** Problem details **
Omitting every picture, copy the lines from the one that contains "You are a computer-use" through the last line of the records below, exactly and with nothing added.

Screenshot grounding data
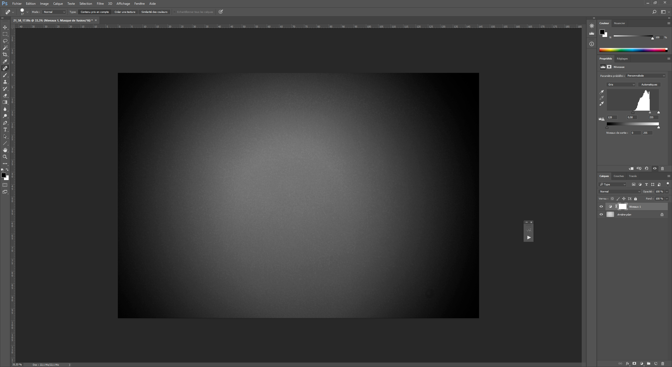The image size is (672, 367).
Task: Click the Créer une texture button
Action: click(125, 12)
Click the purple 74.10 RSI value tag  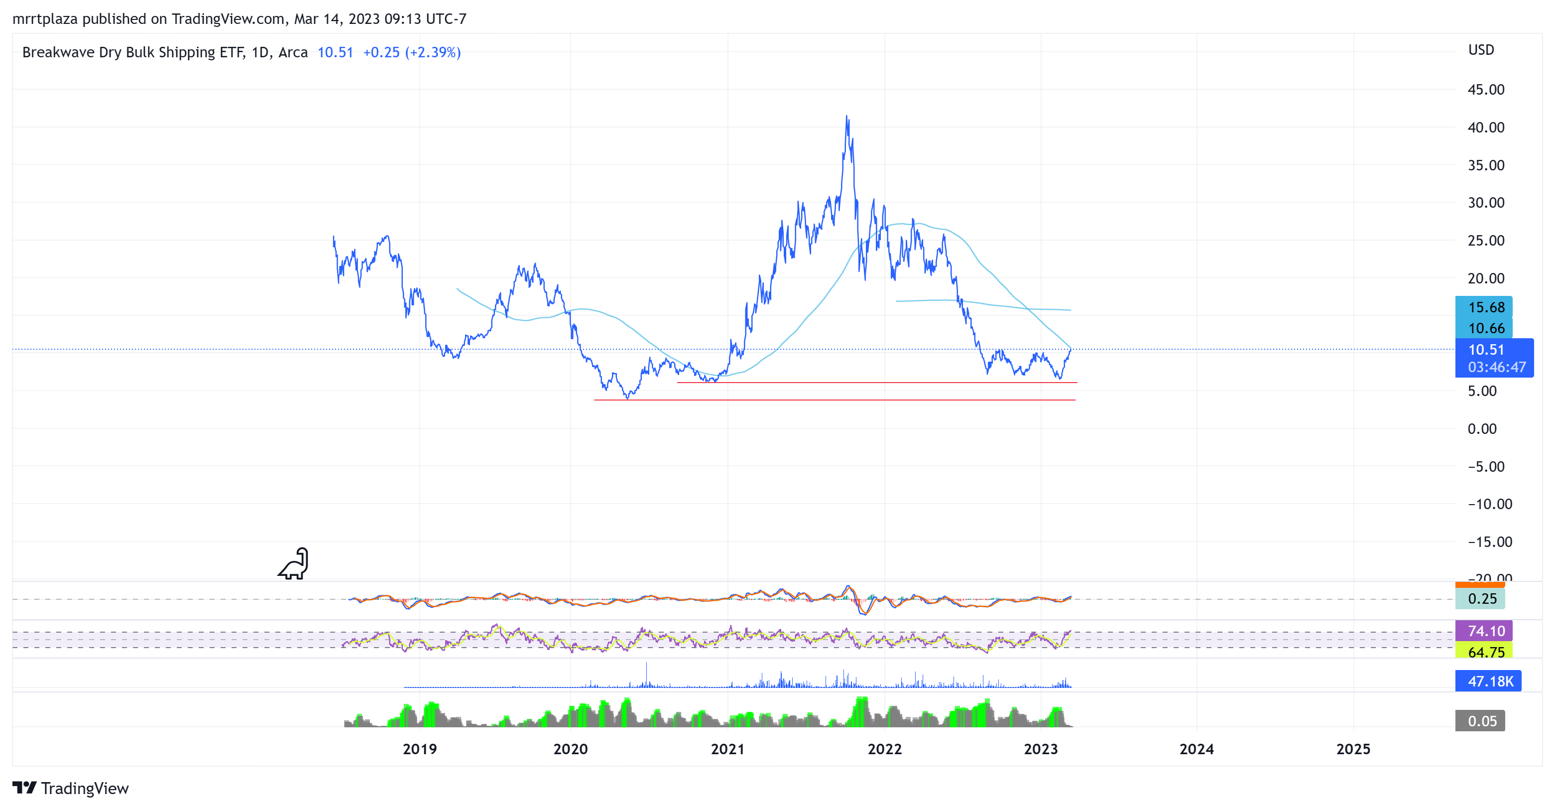(x=1485, y=631)
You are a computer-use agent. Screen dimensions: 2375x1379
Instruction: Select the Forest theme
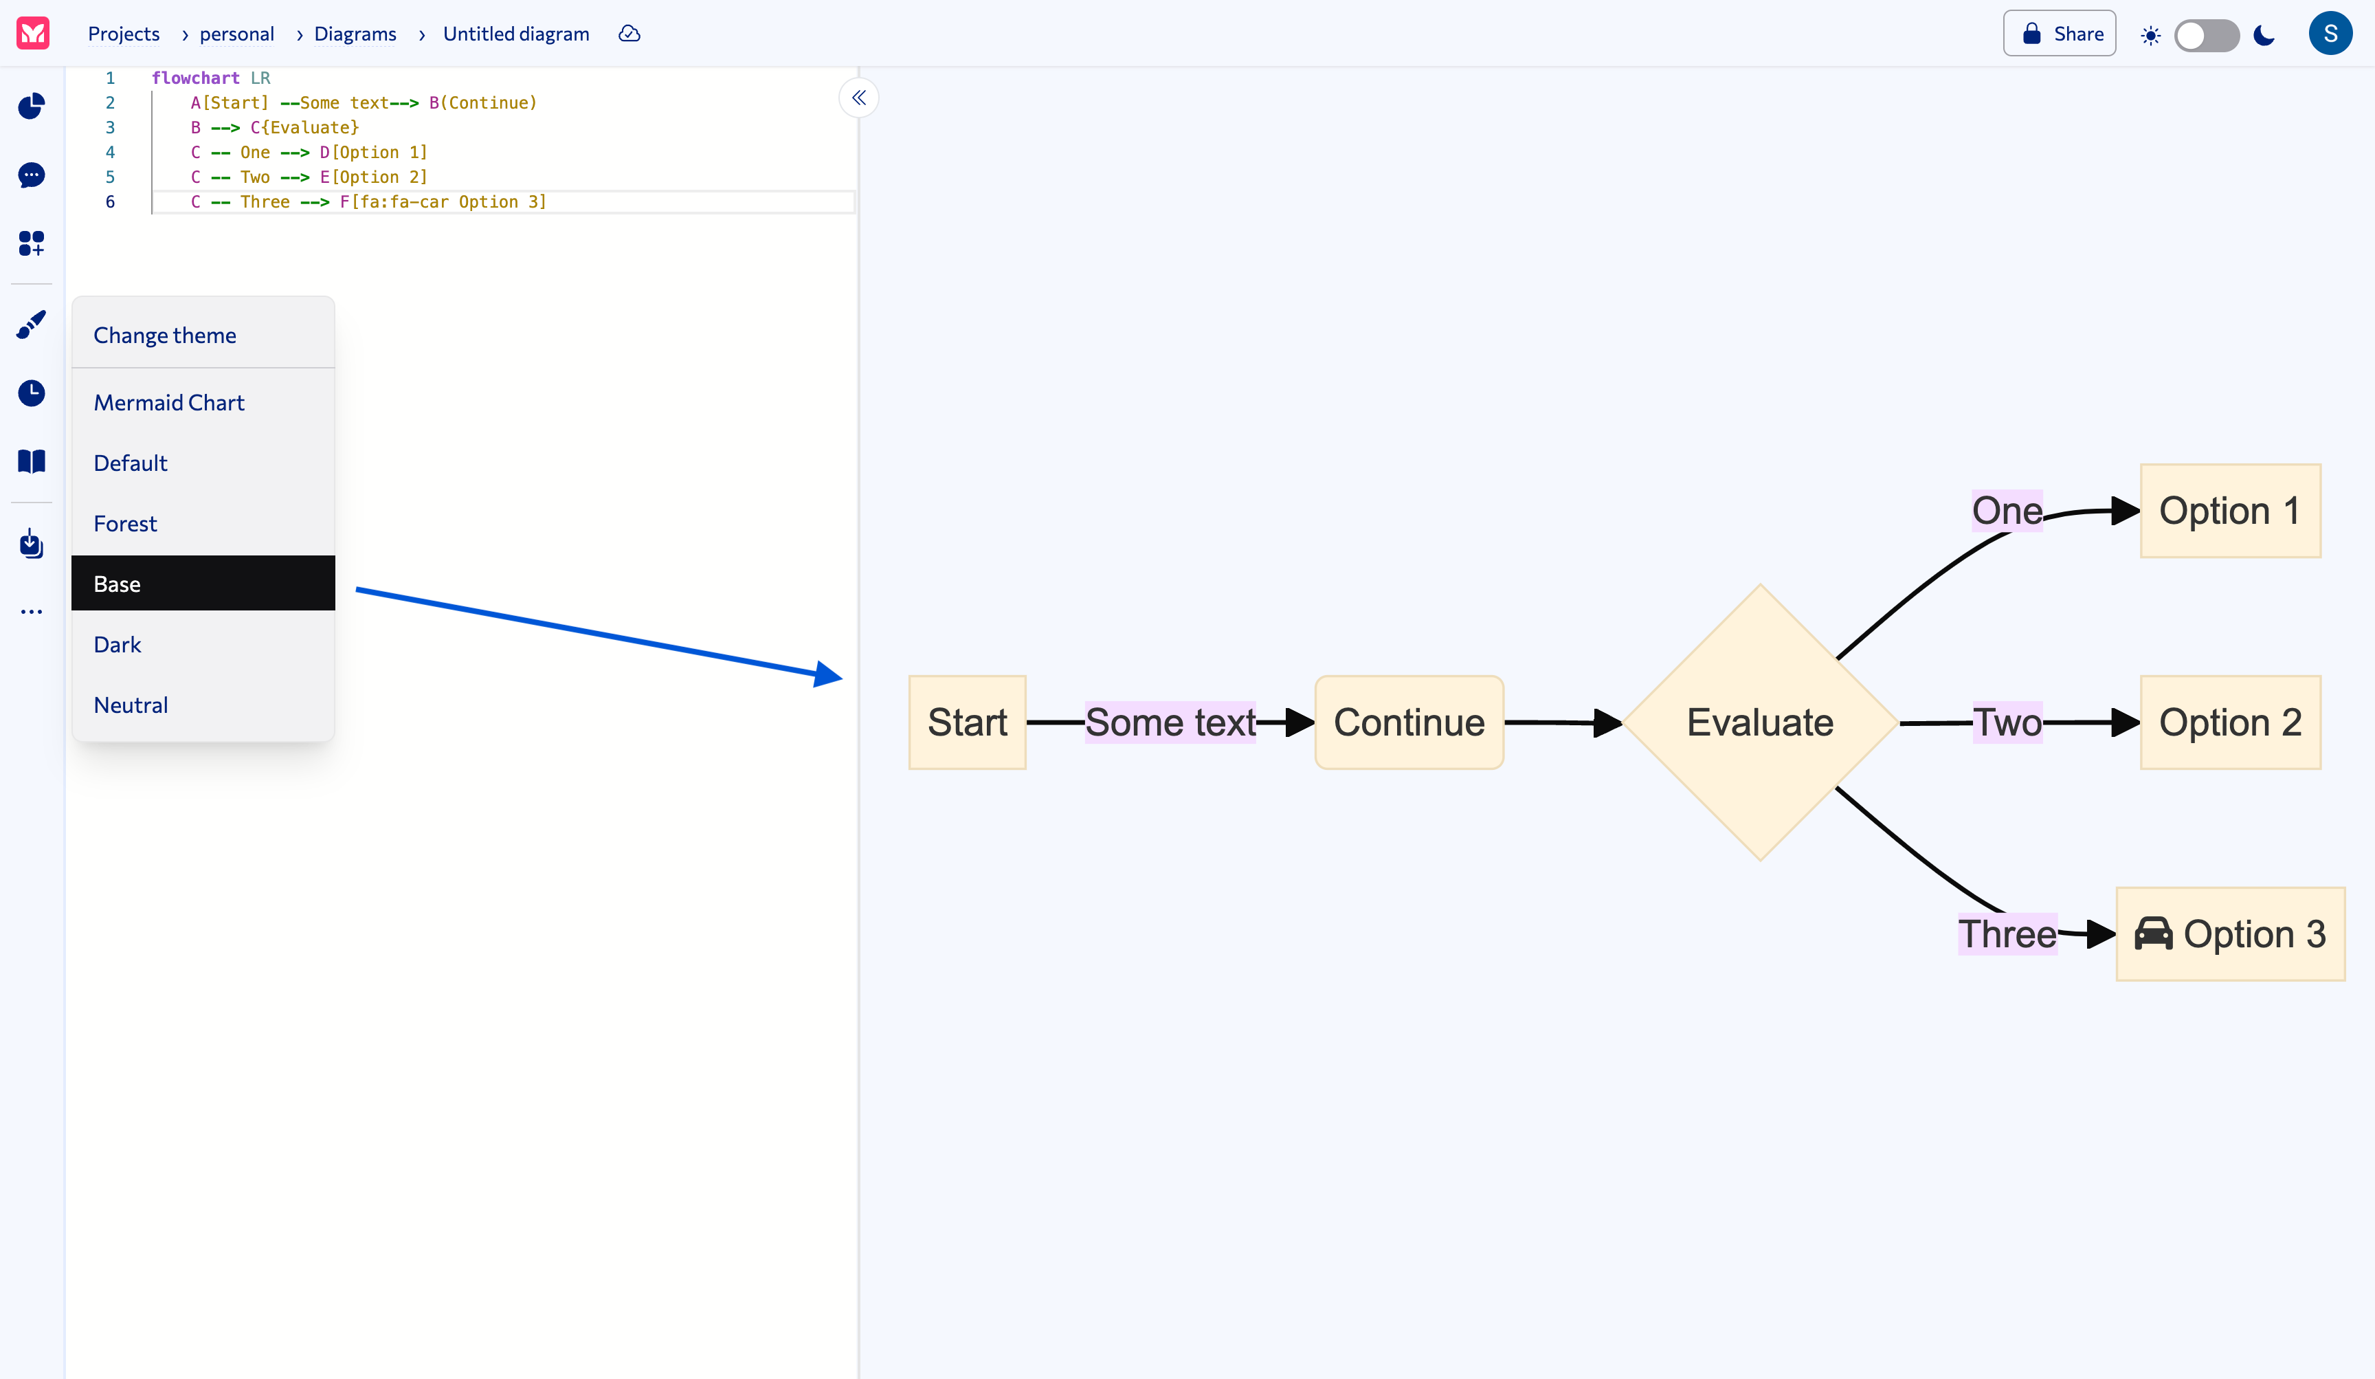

** Written answer **
You are a computer-use agent. Screen dimensions: 2375x1379
Instruction: Select the Forest theme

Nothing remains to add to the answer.